- **Problem to solve**
Start at the first record below and retype through the last, exactly.

*****

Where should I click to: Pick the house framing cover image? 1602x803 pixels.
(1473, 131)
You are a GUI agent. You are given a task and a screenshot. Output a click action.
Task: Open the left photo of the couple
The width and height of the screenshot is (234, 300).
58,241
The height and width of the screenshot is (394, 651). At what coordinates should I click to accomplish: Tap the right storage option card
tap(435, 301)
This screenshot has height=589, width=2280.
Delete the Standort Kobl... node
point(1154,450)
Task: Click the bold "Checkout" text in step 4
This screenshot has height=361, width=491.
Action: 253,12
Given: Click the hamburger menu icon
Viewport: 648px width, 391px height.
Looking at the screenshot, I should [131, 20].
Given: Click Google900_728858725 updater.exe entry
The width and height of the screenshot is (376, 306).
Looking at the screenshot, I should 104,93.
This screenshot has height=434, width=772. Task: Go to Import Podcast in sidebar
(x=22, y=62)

*****

- **Worked solution**
Where should I click to: Pick the house framing cover image? 1602x803 pixels.
(1473, 131)
You are a GUI agent. You are given a task and a screenshot. Output a click action.
Task: Open the left photo of the couple
The width and height of the screenshot is (234, 300).
58,241
The height and width of the screenshot is (394, 651). At what coordinates should I click to accomplish: Tap the right storage option card
tap(435, 301)
This screenshot has height=589, width=2280.
Delete the Standort Kobl... node
point(1154,450)
Task: Click the bold "Checkout" text in step 4
This screenshot has height=361, width=491.
Action: 253,12
Given: Click the hamburger menu icon
Viewport: 648px width, 391px height.
Looking at the screenshot, I should [131, 20].
Given: Click Google900_728858725 updater.exe entry
The width and height of the screenshot is (376, 306).
Looking at the screenshot, I should 104,93.
This screenshot has height=434, width=772. Task: Go to Import Podcast in sidebar
(x=22, y=62)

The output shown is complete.